Government Documents: The State Library is the official, complete, and permanent depository for State publications. As such, they have one of the largest and most comprehensive collections of North Carolina documents in the state. The State Library is also a member of the Federal Depository Library Program. As such, they have an impressive collection of Federal government publications as well. Except for the documents in the reference collection, all government documents are shelved in closed stacks which are only accessible to State Library staff. A patron can view documents by requesting them from the State Library's Information Desk.

North Carolina Newspapers: An impressive collection of North Carolina newspapers on microfilm containing over 3 million newspaper pages. The collection contains selected newspapers from just about every one of the 100 counties in North Carolina; certain titles date as far back as 1751. Current newspapers are shelved in the reference reading room. All newspapers on microfilm are shelved in closed stacks which are only accessible to State Library staff. A patron can view microfilmed newspapers by requesting them from the State Library's Information Desk.

Rare Books: A small and specialized selection of rare books which cover topics related to North Carolina. Qualities of the rare books include age, limited printings, signatures, and/or custom illustrations. All rare books are shelved in closed stacks which are only accessible to State Library staff. A patron can view rare materials by requesting them from the State Library's Information Desk.

Reference: The reference collection contains: North Caroliniana resources, current periodicals and newspapers, business information, North Carolina telephone directories, frequently requested state and federal government publications, statistical materials, directories, indices, and maps.

DVDs and Videos: A collection of videocassettes and DVDs designed to support the departments and programs of the state government. The collection is particularly strong in the areas of business, human resource development, and safety training.
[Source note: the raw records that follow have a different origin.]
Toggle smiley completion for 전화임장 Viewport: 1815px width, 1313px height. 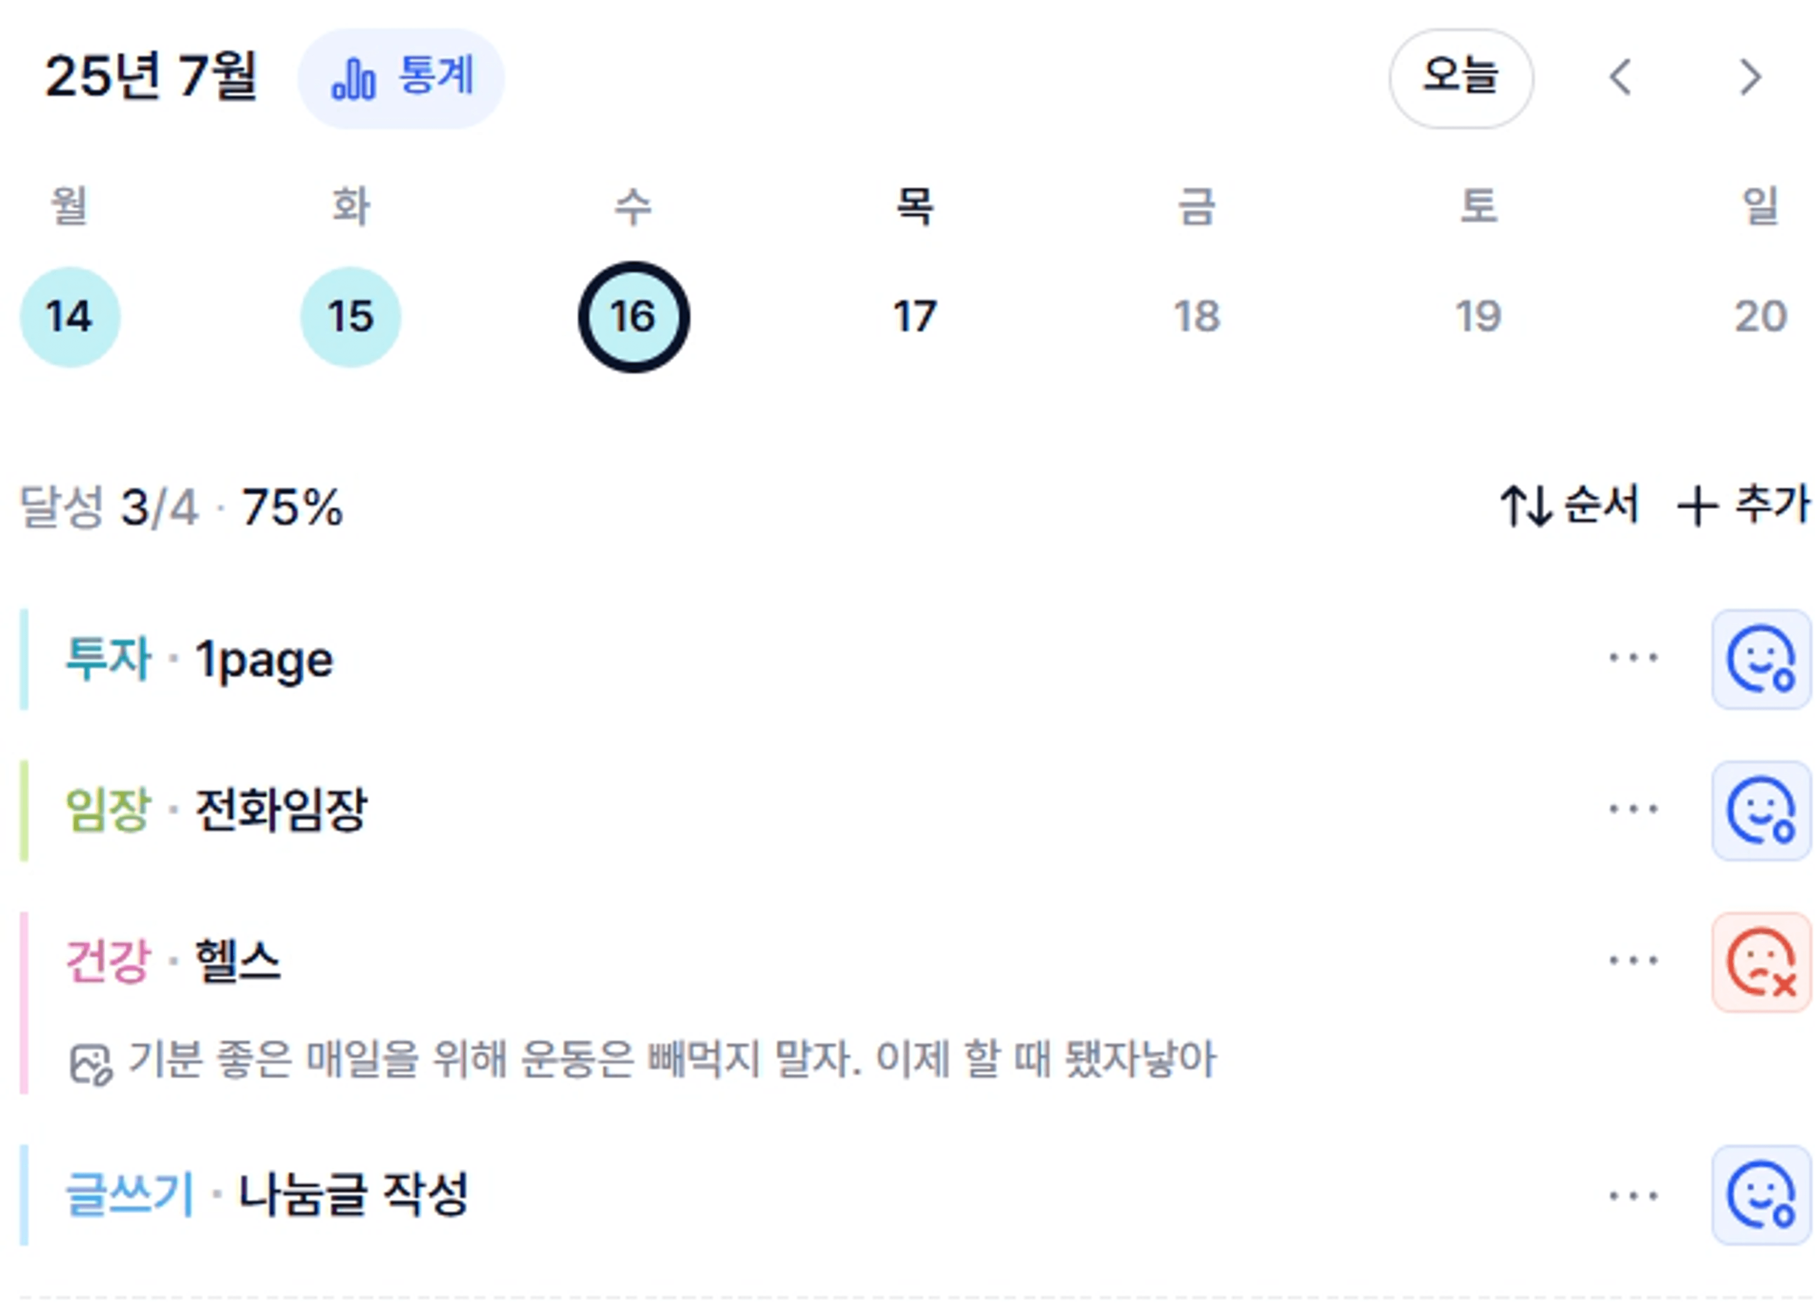(1761, 810)
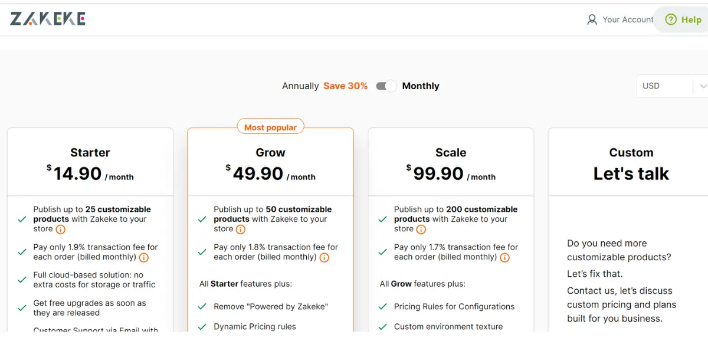The height and width of the screenshot is (354, 708).
Task: Click info icon for Starter 25 customizable products
Action: pos(60,230)
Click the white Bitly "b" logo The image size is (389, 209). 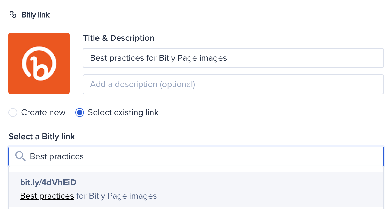coord(39,63)
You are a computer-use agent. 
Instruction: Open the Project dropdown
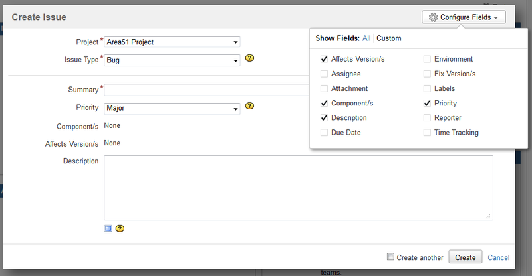(x=173, y=42)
The videos and DVDs can be borrowed by state agencies and/or state employees for 10 days. All videos and DVDs are shelved in closed stacks which are only accessible to State Library staff. A patron can request videos and DVDs at the State Library's Information Desk.

Library for the Blind and Physically Handicapped Collection

The Library for the Blind and Physically Handicapped offers the same book and magazine titles found in a typical public library. Materials are in large print, braille, or audio formats. The audio materials are either cassette tapes or record discs. Patrons may read one or more formats of their choice. The cassette tape and records are recorded at slower speeds than commercially available tapes and records. Thus, the library also loans specially designed cassette players and record players to patrons who request tape or record service. All of these resources are housed in the Library for the Blind and Physically Handicapped at 1841 Capital Boulevard in Raleigh.

Library Structure

The State Library is made up of three main sections (Administration Section, Library Development Section, and the Library Services Section) and the North Carolina State Library Commission.
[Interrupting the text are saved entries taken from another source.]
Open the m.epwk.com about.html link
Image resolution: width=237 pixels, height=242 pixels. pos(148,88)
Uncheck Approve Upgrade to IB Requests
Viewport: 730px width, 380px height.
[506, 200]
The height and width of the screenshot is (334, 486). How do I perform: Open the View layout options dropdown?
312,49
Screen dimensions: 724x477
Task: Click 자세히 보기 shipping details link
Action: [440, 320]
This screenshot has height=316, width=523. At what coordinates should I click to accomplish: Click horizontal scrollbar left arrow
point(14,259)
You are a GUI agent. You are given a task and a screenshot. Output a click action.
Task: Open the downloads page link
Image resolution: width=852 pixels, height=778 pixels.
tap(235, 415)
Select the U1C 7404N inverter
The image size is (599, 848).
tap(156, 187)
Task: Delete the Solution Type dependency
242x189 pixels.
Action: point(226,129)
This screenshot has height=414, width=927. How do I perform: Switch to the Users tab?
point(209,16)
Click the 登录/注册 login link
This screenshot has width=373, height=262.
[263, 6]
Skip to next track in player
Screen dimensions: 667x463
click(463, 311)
Administration Section: The Administration Section is made up of the State Librarian, two Assistant State Librarians, and Budget/Administrative personnel.
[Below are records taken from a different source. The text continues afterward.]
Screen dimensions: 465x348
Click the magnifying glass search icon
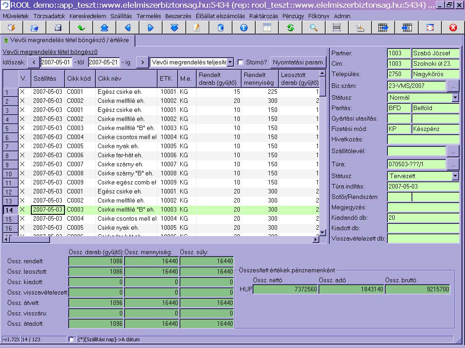pos(314,28)
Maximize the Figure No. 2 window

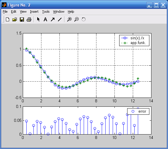click(x=156, y=5)
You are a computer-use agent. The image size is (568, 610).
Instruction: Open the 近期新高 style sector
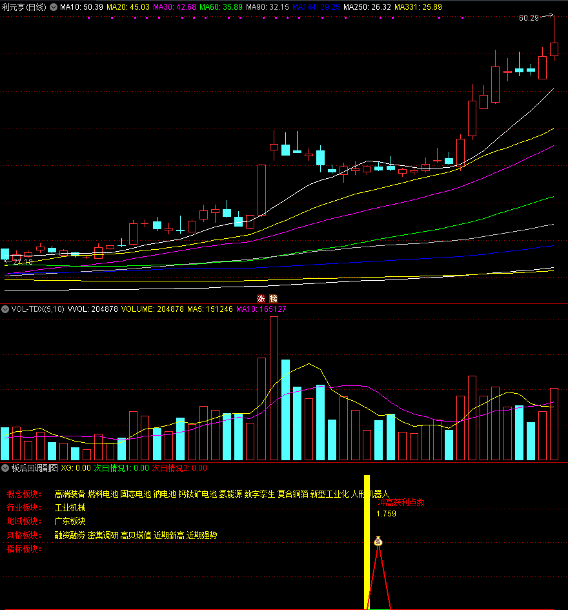(x=168, y=535)
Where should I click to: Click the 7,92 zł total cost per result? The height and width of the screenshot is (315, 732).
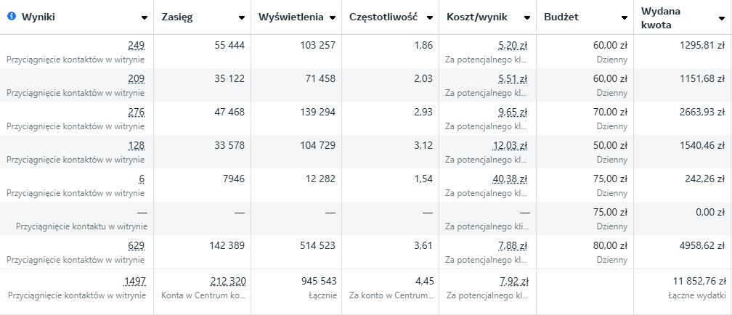click(514, 281)
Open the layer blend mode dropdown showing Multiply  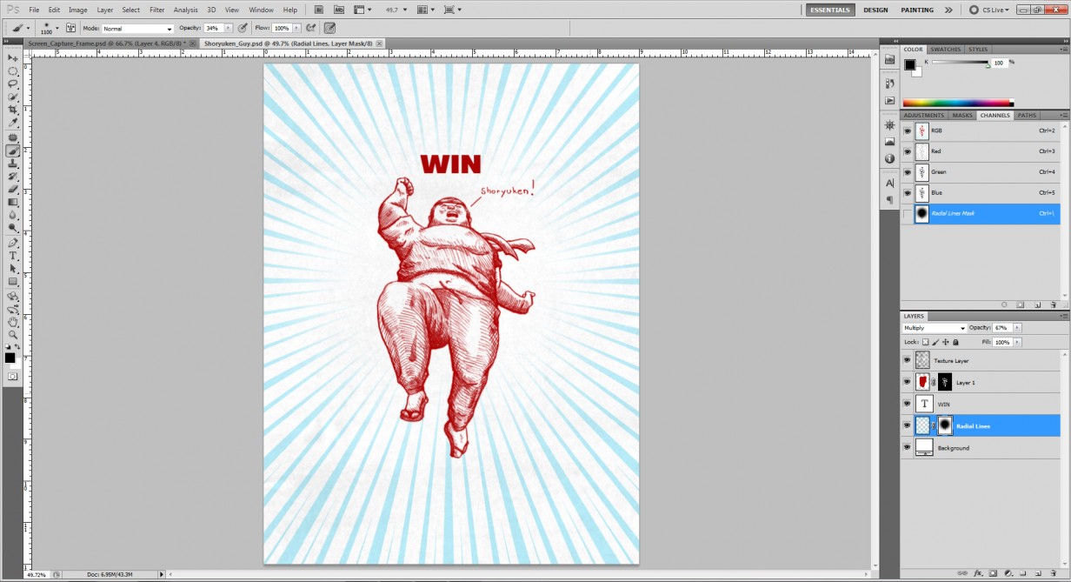click(x=934, y=328)
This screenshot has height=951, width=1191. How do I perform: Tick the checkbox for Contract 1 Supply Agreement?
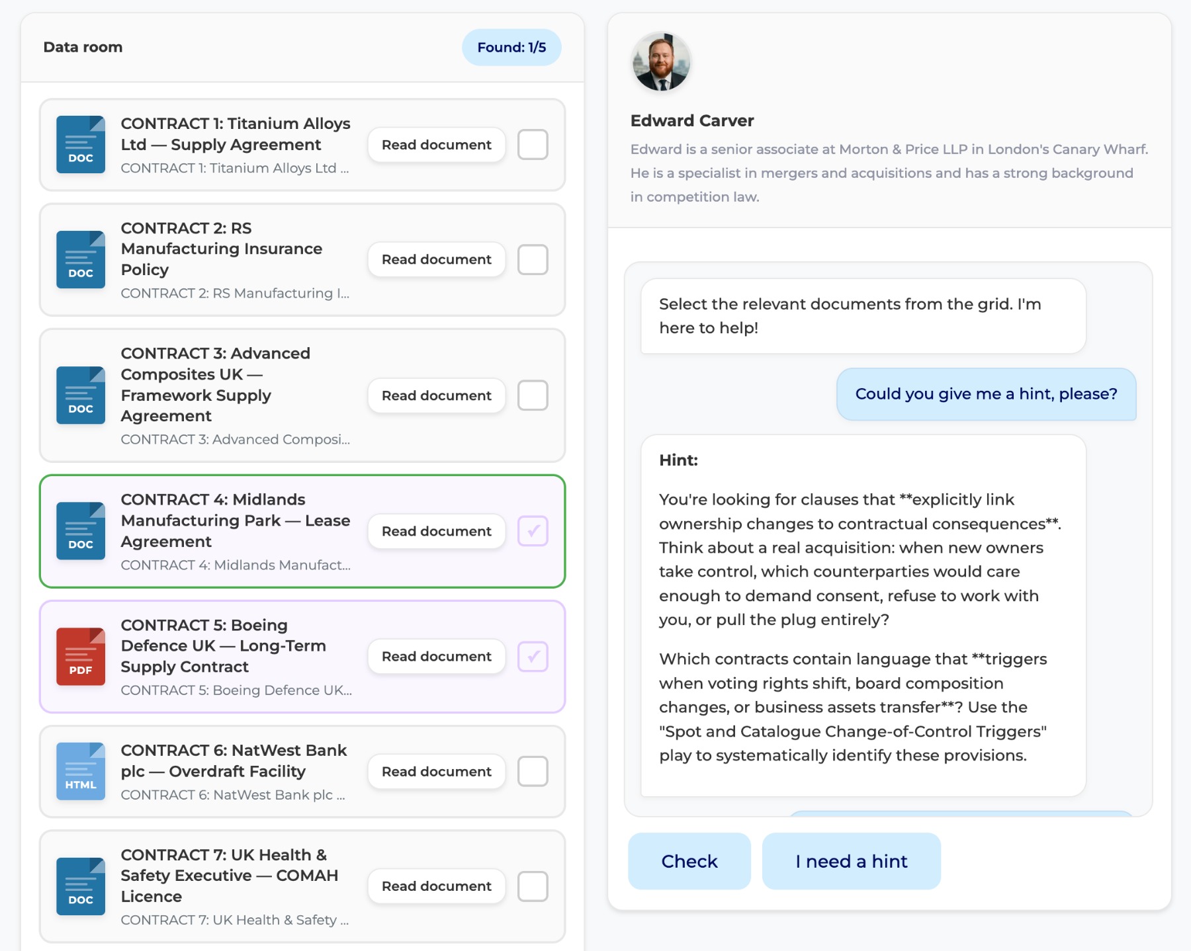click(533, 144)
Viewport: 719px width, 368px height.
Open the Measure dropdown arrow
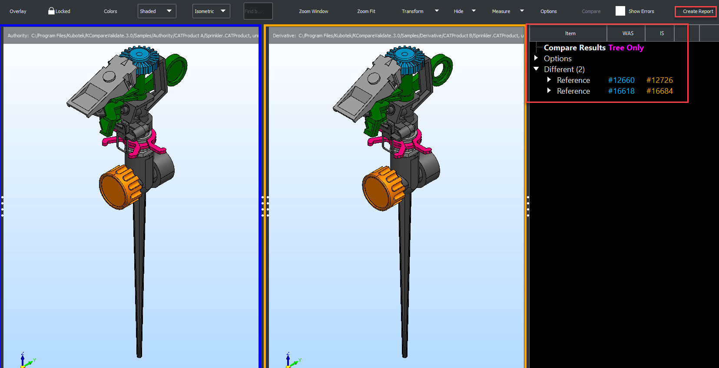(x=522, y=11)
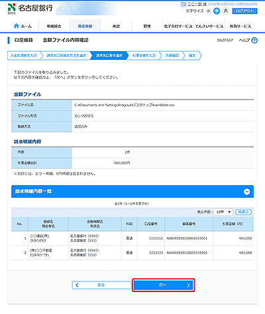
Task: Click the first step 入金先情報を入力
Action: coord(24,56)
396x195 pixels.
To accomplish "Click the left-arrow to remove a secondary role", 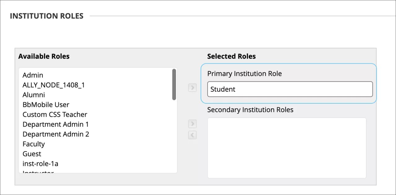I will 192,135.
Library Commission: The State Library Commission is a 15-member group of citizens and professional librarians, which provides assistance, advice, and counsel to all libraries and all persons interested in the best means of establishing and administering libraries. The Commission advises the Secretary of Cultural Resources and the State Librarian on priorities and policy issues.

Library Development Section: The Library Development Section offers a comprehensive program of services including: serving as a liaison to libraries in specific counties, providing assistance with grant programs, continuing education events, publications, special programs, surveys, and other State Library activities.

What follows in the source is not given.